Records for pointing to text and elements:
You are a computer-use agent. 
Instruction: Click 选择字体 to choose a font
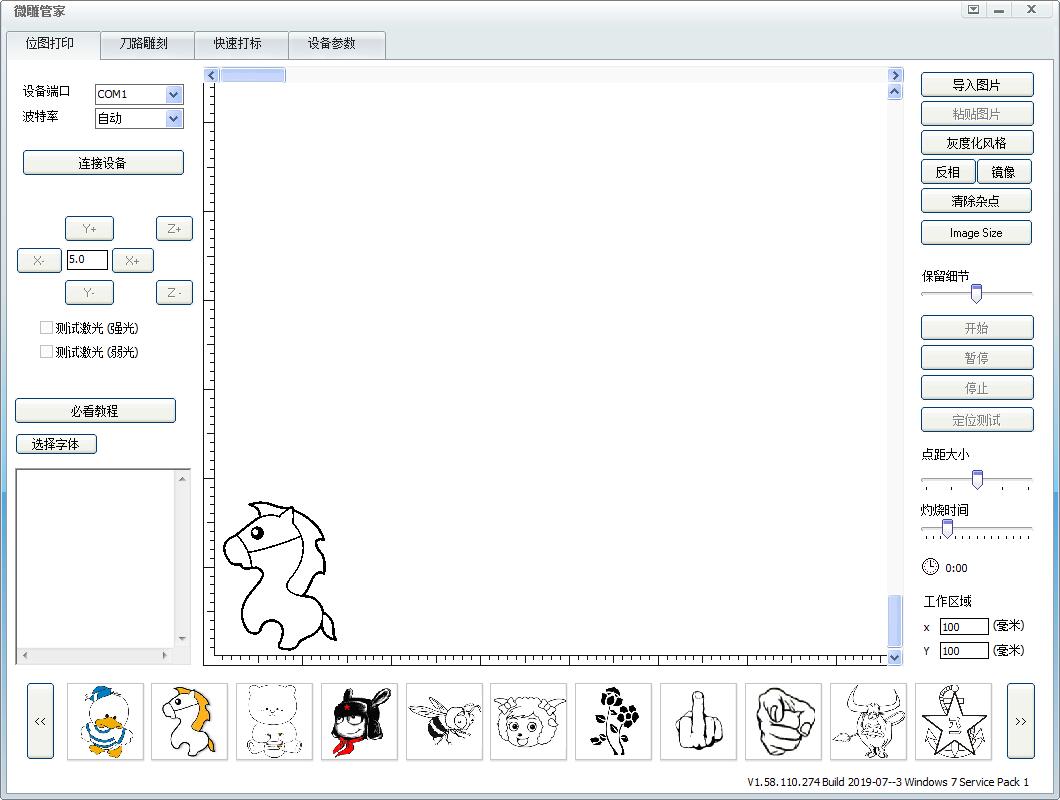56,444
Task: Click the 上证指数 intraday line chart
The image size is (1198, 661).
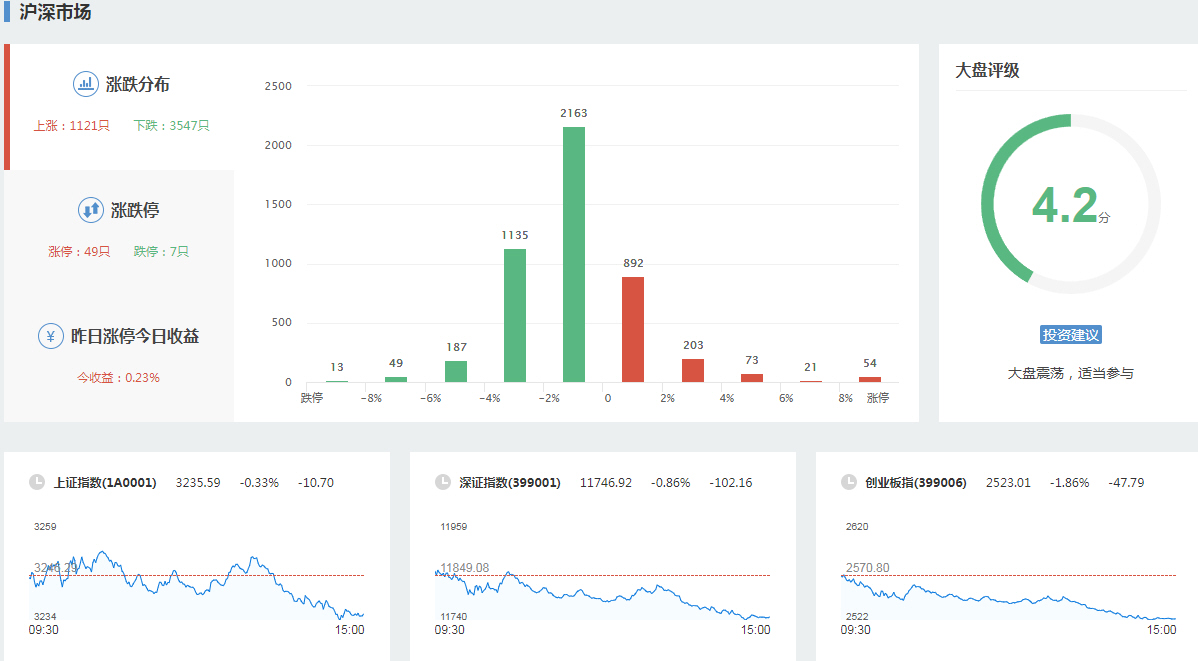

● EXERCISE DESCRIPTION
Put every line of the material above into a JSON list of strings, one string per line, skipping blank lines. Leave the pictures out.

● THE OUTPUT
[
  "You are a computer-use agent. ",
  "Instruction: Click 选择字体 to choose a font",
  "56,444",
  "Task: Click the 上证指数 intraday line chart",
  "The image size is (1198, 661)."
]